- SUPPLIED TEXT:
=== Section Start ===
This is a perfect example of how execution is everything.
The only things I see as potential obstacles to getting in the fastlane in the CENTS:
scale - how are you going to market & distribute this produce on a massive scale?
time - it seems like a typical business where there are a lot of demands on the owners time and may be difficult to automate, perhaps lots of reliance on human resource systems as the business grows.
Of course, these are not obstacles if you find the solution. They aren't extremely difficult to overcome as long as you plan the business around these principles from the start.
Is there a need - I agree, absolutely. I love ice cream and would enjoy protein in it.
Entry commandment - yes, coming up with this product is difficult and is a classic trailblazing innovative path.
control - it's your business, of course you control it. just make sure your suppliers don't control you.
I think that you can make this work on a grand scale. You'll figure it out.
Also, boldanddetermined.com is indeed wonderful. im glad to hear how Victor has changed your life and attitude too.

Execution really is everything, and you can stand assured I'm not fiddling with the pawn of the game. With scale, especially physical products, I think it correlates directly with need. The more the market wants this, the more you can scale. And there are a huge amounts of possibilities of scaling this product. Some I can name off the top of my head:
  • Supplement stores (Would need to provide a freezer if they don't have one)
  • Healthy food stores
  • Gyms
  • Fitness conventions
  • Possibly grocery stores. (May need an "economical" version of the ice-cream, with maybe less protein?)
  • Ecommerce (Would be tricky. Would need to store the ice-cream with dry ice.)
  • Restaurants
  • Football teams?
The challenge is to find the best one to penetrate first.
The fitness culture is spreading like wildfire nowadays, and protein will probably remain the go-to nutrition for quite some time. As long as this upward trend continues, there is no limit to scaling this product.
With this great power comes great responsibility. I will need to be a master of execution if I really want to capitalize on this. Being only 15, I have a ton of work ahead of me, but I'm smart and I always have been. I know this is something I will do.
=== Section End ===
Output the protein ice-cream discussion word for word from "The only things" to "from the start.". The records that follow have no connection to the protein ice-cream discussion.

- RECORD EXCERPTS:
=== Section Start ===
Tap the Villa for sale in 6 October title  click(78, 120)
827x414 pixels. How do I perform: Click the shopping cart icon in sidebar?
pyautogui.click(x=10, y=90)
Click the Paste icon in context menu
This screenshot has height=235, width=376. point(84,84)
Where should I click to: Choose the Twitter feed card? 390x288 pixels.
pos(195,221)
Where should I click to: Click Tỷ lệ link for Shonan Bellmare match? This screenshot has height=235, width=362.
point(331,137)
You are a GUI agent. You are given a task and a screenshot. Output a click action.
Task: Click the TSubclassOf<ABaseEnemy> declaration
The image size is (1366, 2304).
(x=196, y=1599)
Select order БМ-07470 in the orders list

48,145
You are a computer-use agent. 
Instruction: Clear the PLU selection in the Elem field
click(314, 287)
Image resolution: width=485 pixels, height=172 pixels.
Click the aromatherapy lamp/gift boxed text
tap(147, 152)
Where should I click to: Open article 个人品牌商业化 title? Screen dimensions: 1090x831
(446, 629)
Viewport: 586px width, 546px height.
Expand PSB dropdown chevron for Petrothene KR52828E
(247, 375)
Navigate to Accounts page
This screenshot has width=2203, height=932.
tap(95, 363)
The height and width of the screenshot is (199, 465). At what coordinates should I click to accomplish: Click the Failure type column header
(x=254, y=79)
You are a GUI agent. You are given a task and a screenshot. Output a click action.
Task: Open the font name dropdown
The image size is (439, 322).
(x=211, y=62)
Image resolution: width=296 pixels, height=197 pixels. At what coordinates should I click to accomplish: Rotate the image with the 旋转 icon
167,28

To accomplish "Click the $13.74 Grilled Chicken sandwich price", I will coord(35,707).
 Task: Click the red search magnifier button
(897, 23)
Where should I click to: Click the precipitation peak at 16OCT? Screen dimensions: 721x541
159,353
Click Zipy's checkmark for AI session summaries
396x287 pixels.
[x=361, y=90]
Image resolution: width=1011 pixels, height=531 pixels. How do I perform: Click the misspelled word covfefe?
=== Section End ===
- WRITTEN SOLUTION:
The only things I see as potential obstacles to getting in the fastlane in the CENTS:
scale - how are you going to market & distribute this produce on a massive scale?
time - it seems like a typical business where there are a lot of demands on the owners time and may be difficult to automate, perhaps lots of reliance on human resource systems as the business grows.
Of course, these are not obstacles if you find the solution. They aren't extremely difficult to overcome as long as you plan the business around these principles from the start.